— START —
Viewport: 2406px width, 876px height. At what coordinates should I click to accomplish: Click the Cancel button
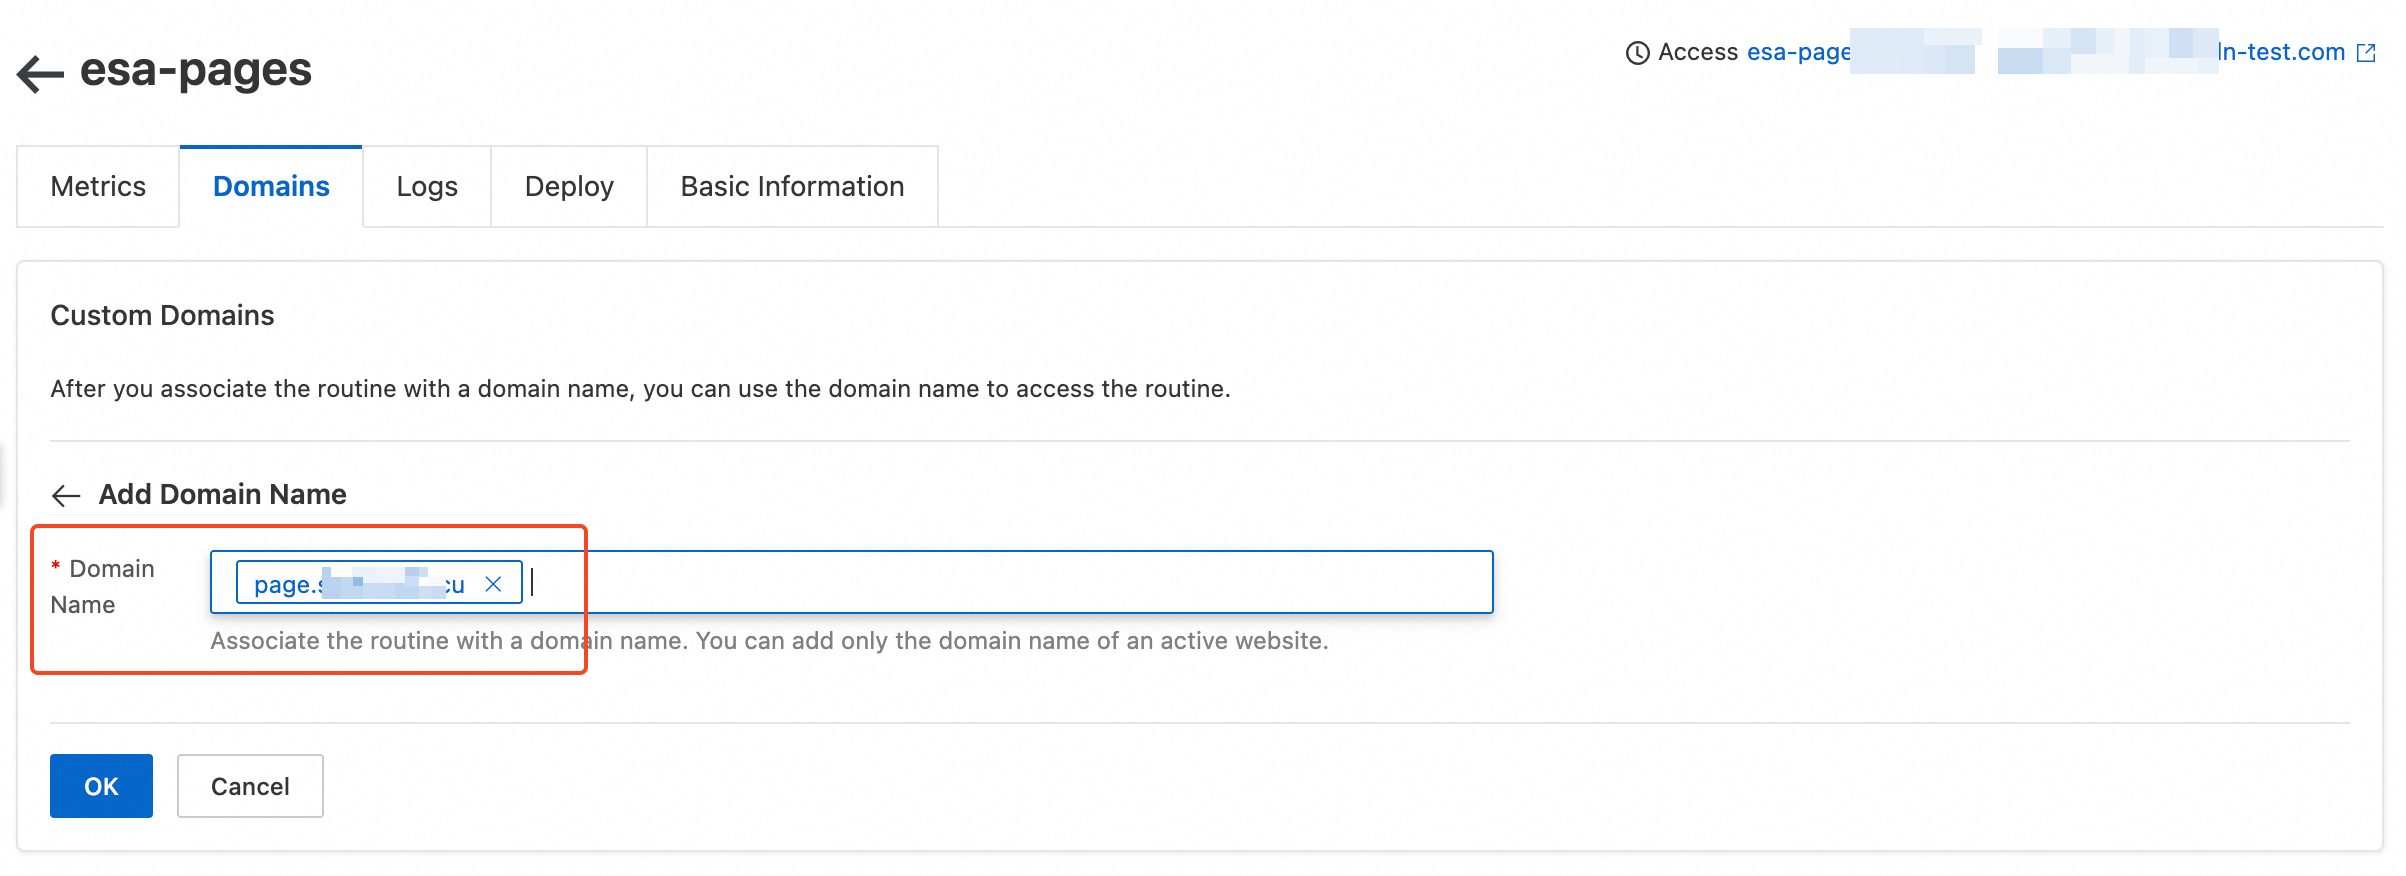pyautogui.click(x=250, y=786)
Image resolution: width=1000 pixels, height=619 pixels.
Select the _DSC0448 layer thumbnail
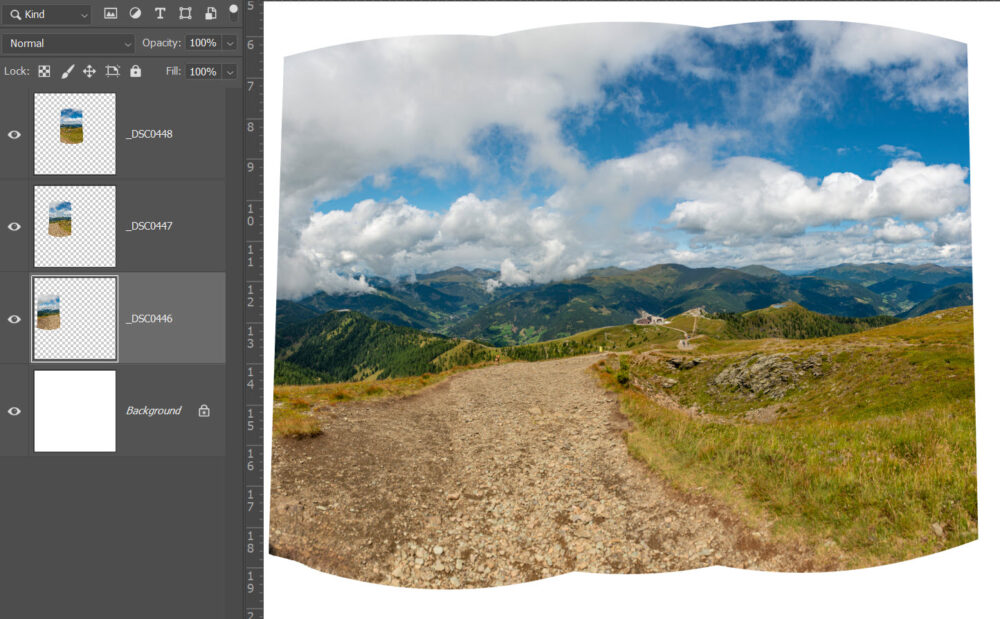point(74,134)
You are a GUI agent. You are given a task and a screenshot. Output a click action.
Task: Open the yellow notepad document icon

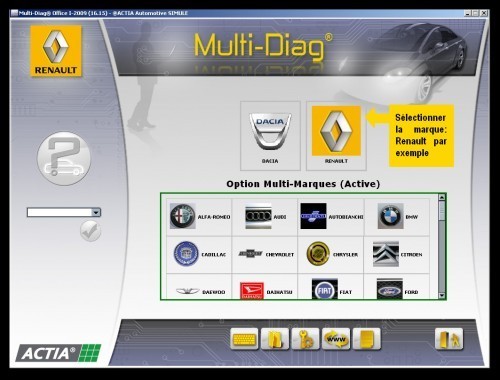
— END —
> WHAT TO PRODUCE: Write out the data above word for word, leaving out the pictures.

> FINISHED TASK:
Viewport: 2406px width, 876px height. At what coordinates should I click to accomplish: Click the Cancel button
pyautogui.click(x=250, y=786)
Image resolution: width=1000 pixels, height=619 pixels.
Select the _DSC0448 layer thumbnail
point(74,134)
You are a GUI agent. You are given a task and a screenshot. Output a click action.
Task: Open the yellow notepad document icon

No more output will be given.